**Document excerpt:**
· · · · · · ·

In 2005, architects Jianxiang He and Ying Jiang were working on the Guangzhou Baiyun International Convention Center, a project by the Chinese-government-run CITIC ADI and its design partner, Belgian firm BURO II. At the time, He was the chief architect for CITIC ADI in South China and Jiang was working for BURO II. While the enormous project taught the two architects much about design, construction, and even their own society, they were left “feeling disappointed about the situation,” says Jiang, specifically about issues relating to “speed, quality, quantity, and powerful clients.” She adds: “Very few people care about the quality and cultural value of architecture. That’s really sad for us.”
So, He, 43 years old, and Jiang, 39, who are married, decided to open an independent studio in the southern Chinese city of Guangzhou and find private clients—no small feat, considering that so many projects in China are sponsored by the government. But the architects have developed a steady stream of work that allows them to tackle some of the most pressing problems facing their region, from its abandoned industrial sites to the lack of affordable housing to a skyline thick with anonymous skyscrapers.

· · · · · · ·

**Dataset content:**

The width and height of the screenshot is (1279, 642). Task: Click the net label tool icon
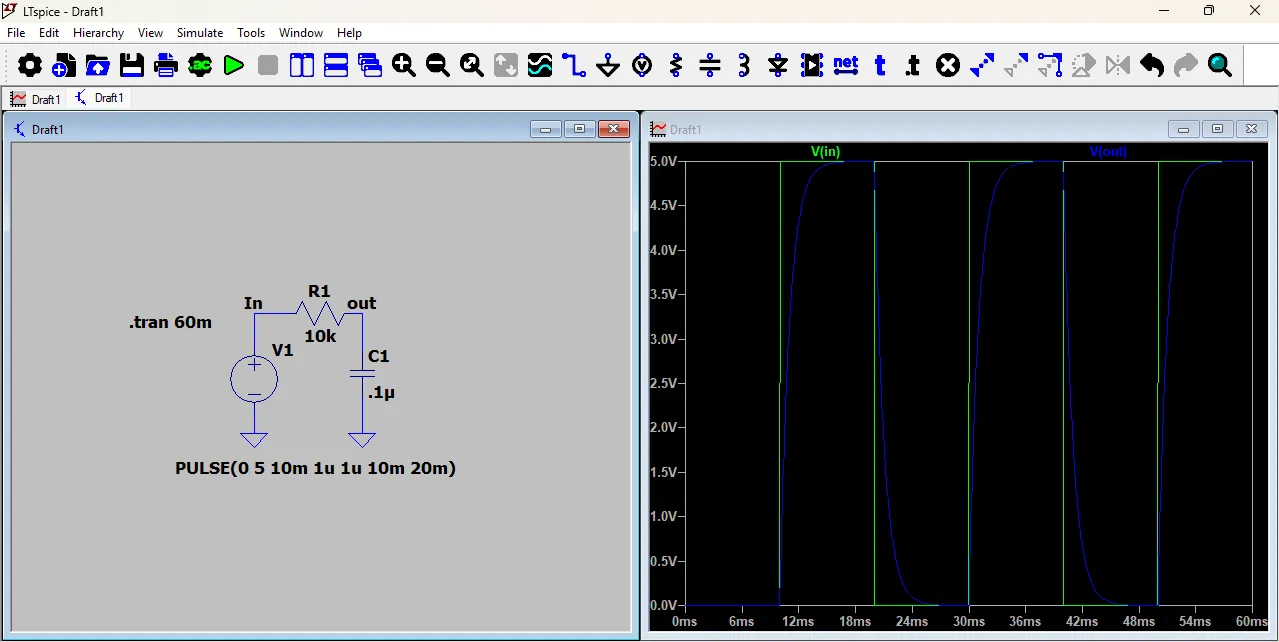(x=846, y=66)
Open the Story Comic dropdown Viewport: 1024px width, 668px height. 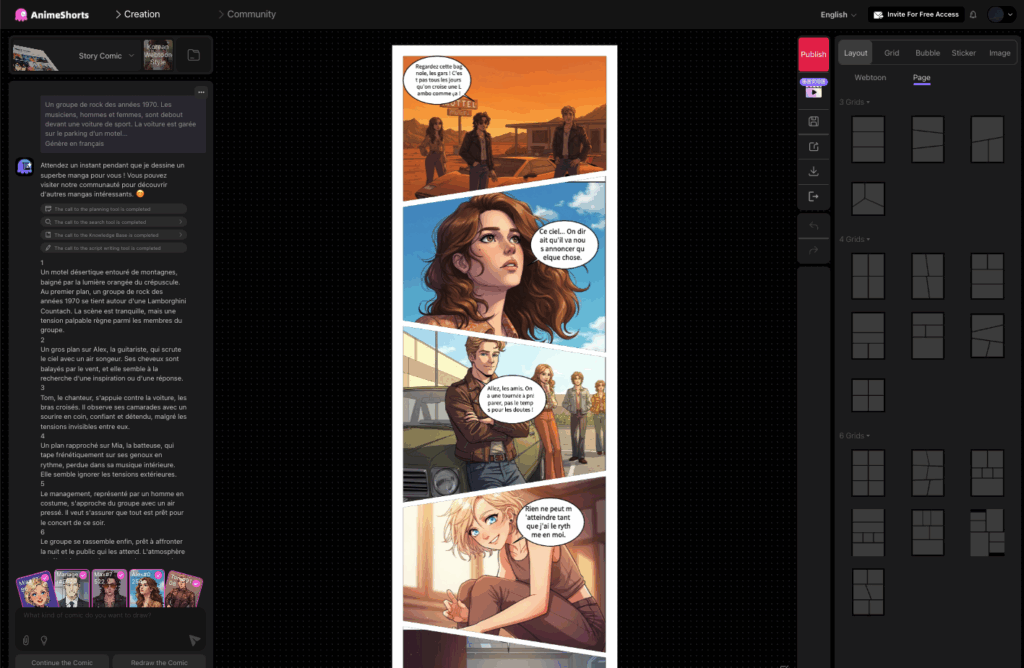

· · · · · · ·

**Instructions:**
1) In the profile of architects Jianxiang He and Ying Jiang, why did the pair decide to open their own independent studio? Answer in one to three sentences.
2) According to the profile of He and Jiang, which Belgian firm was CITIC ADI's design partner on the convention center project?
3) Continue the profile of architects Jianxiang He and Ying Jiang from its last sentence.

**Answers to the exercises:**
1) After working on the Guangzhou Baiyun International Convention Center, they felt disappointed about issues of speed, quality, quantity, and powerful clients. As Jiang put it, very few people cared about the quality and cultural value of architecture. So they opened an independent studio in Guangzhou to work for private clients.

2) BURO II.

3)
The couple met through mutual friends while they were studying in Europe (she in Paris, he in Belgium); even though they both received their B.Arch. degrees at the South China University of Technology in Guangzhou, they didn’t cross paths there. Each grew up in Guangzhou and has powerful memories of it as an industrial hub and the communal living and working that came along with that. “After the reform policy, everything changed rapidly,” says He, referring to Chinese leader Deng Xiaoping’s economic reforms of the late 1970s and early 1980s. “A lot of this old industry went bankrupt. The city grew really fast, but within the city center, there were a lot of ruined conditions and vacant factories.”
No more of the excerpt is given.